Introduction
What if you could run a powerful AI model on your laptop — no internet, no subscriptions, no data leaving your machine? That's exactly what Ollama makes possible. Here's how I set it up on Apple M-Series chips.
What is Ollama?
Ollama is an open-source tool that lets you download and run large language models (LLMs) directly on your computer. No cloud. No API keys. No usage limits. It handles all the complex setup — model downloading, GPU acceleration, and inference — behind a dead-simple command-line interface.
On Apple Silicon Macs, Ollama now runs on Apple's MLX framework, which means it uses the Neural Engine and unified memory architecture for seriously fast performance — especially on M4 and M5 chips.
Your prompts never leave your machine. Zero telemetry.
Free forever. No token billing, no subscriptions.
No rate limits. Run it all day, all night.
Planes, remote areas, secure environments — no WiFi needed.
Installation
Getting Ollama running takes about two minutes. Go to ollama.com/download, grab the macOS build, drag it to Applications, and open it. You'll see a llama icon appear in your menu bar — that means the server is running.

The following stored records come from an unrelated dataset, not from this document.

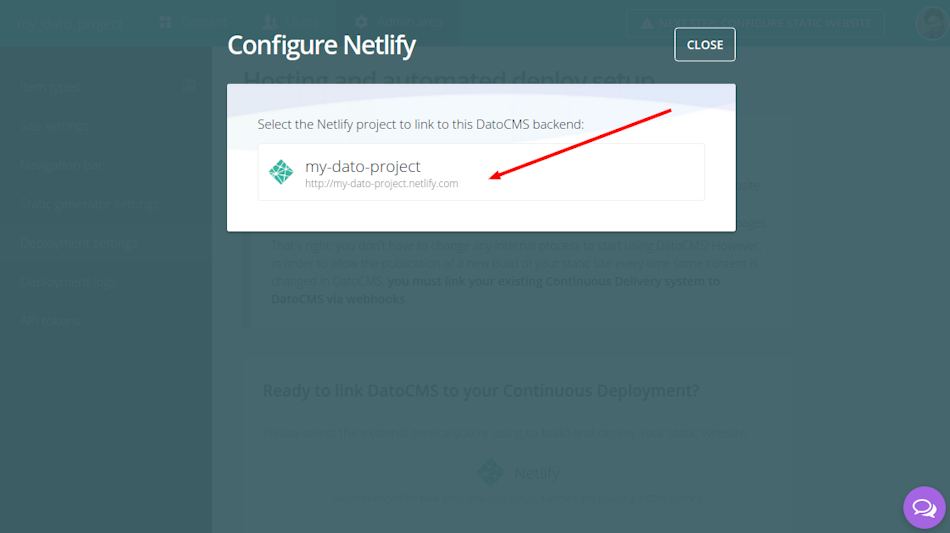Screen dimensions: 950x533
Task: Open the my-dato-project.netlify.com URL text
Action: (382, 184)
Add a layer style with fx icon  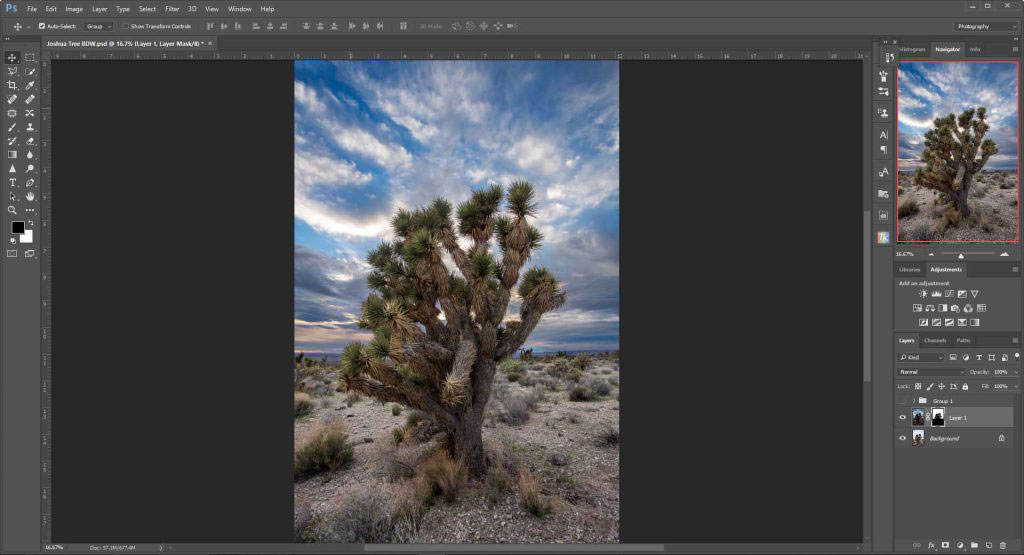(x=931, y=545)
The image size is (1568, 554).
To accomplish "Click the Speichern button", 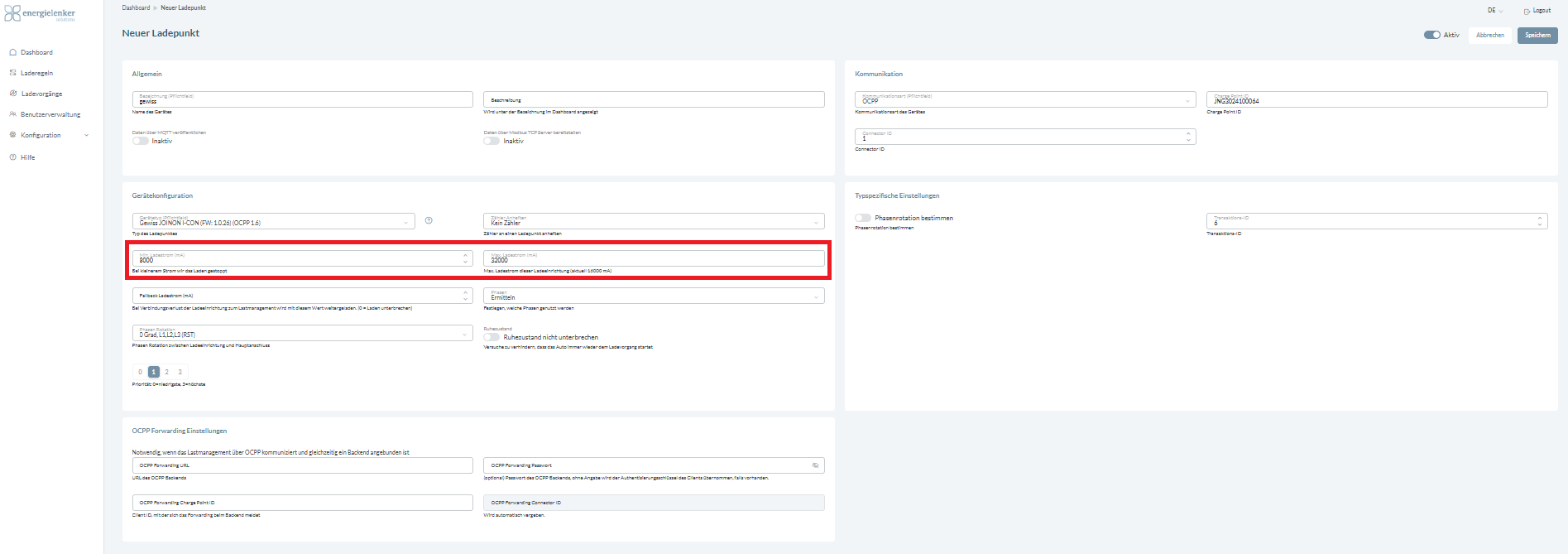I will 1537,35.
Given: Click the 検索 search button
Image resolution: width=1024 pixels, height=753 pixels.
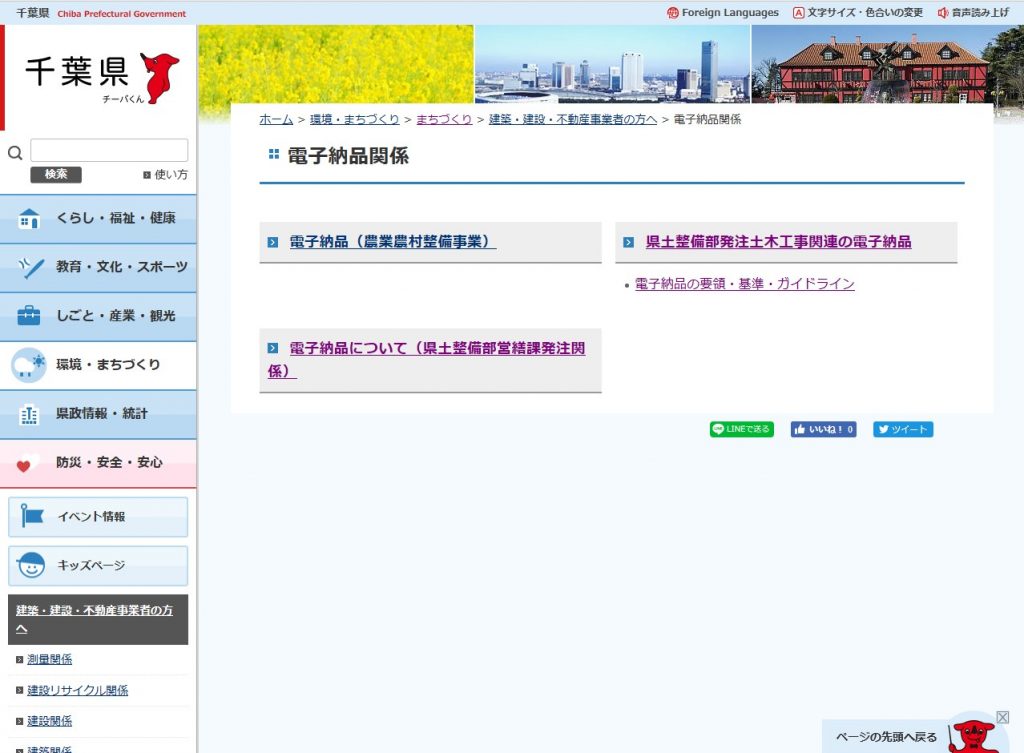Looking at the screenshot, I should [56, 174].
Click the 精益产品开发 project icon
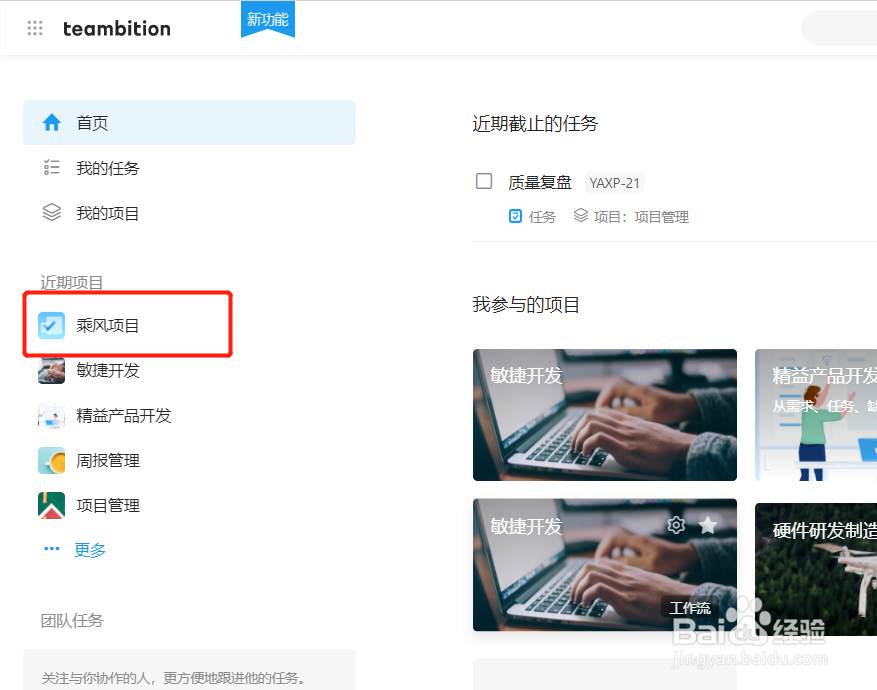The width and height of the screenshot is (877, 690). point(50,415)
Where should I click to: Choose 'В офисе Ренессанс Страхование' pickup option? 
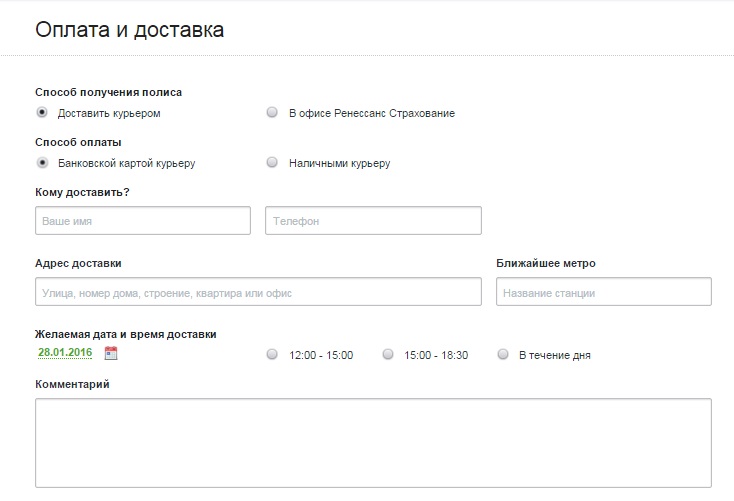[x=272, y=113]
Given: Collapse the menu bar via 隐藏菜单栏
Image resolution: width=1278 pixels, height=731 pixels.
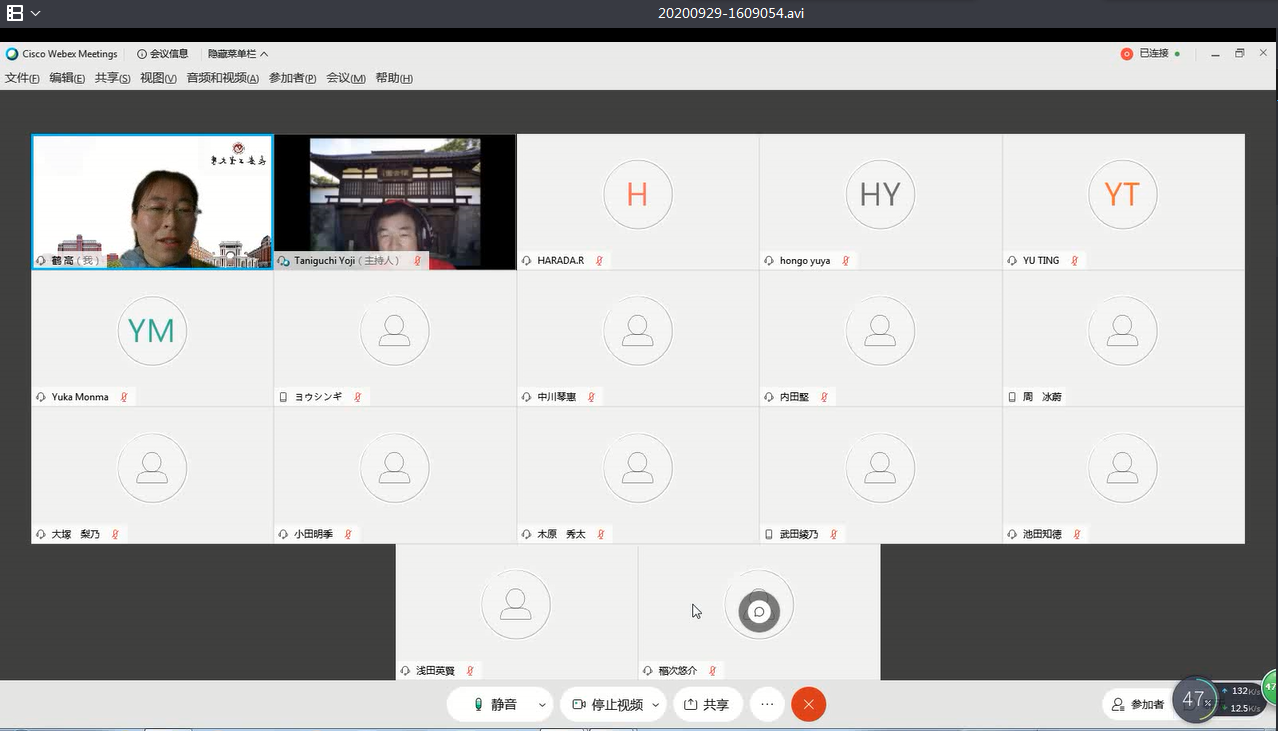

Then open Terminal and pull your first model:
ollama run gemma4:e4b
It downloads the model (around 9.6GB for the 4B version) and drops you straight into a chat. That's it. No config files, no Python environments, no Docker.
Best Models for Apple M-Series
The right model depends entirely on how much RAM your Mac has. Every M-series chip — from M1 to M5 — runs these well.
| MODEL | RAM REQUIRED | BEST FOR | SPEED |
|---|---|---|---|
| llama3.2:3b | 8GB+ | Quick chats, fast answers | Instant |
| llama3.3:8b | 16GB+ | General use, writing, Q&A | Fast |
| qwen2.5-coder:7b | 16GB+ | Coding — best for dev work | Fast |
| qwen3:14b | 24GB+ | Coding + reasoning, multilingual | Moderate |
| gemma4:e4b | 16GB+ | Everyday tasks, well-rounded | Fast |
| gemma4:12b | 32GB+ | Complex reasoning, long context | Moderate |
Add a Chat UI
Chatting in Terminal works, but if you want a proper interface — something that looks like ChatGPT — install Open WebUI. It runs in your browser and connects directly to your local Ollama instance.
pip install open-webui
open-webui serve
Then open localhost:8080 in Safari. Full chat UI, conversation history, model switching — all local.
Is it as good as ChatGPT or Claude?
Honestly? Not quite — at least not at the 8B parameter scale. The frontier models from Anthropic and OpenAI are significantly more capable for complex reasoning, nuanced writing, and long-context tasks. But for day-to-day things like drafting emails, summarising text, answering questions, or helping with code? A local 8B model gets surprisingly close.
"Claude and ChatGPT for anything important or complex. Ollama for quick, private, offline, and unlimited tasks. They're complementary, not competing."
Final Thoughts
Running AI locally felt like a power-user thing a year ago. Now, thanks to Ollama and Apple Silicon, it's genuinely accessible — and fast enough to be part of your daily workflow. If you've got an M-series Mac, there's no reason not to have it running alongside your cloud AI tools.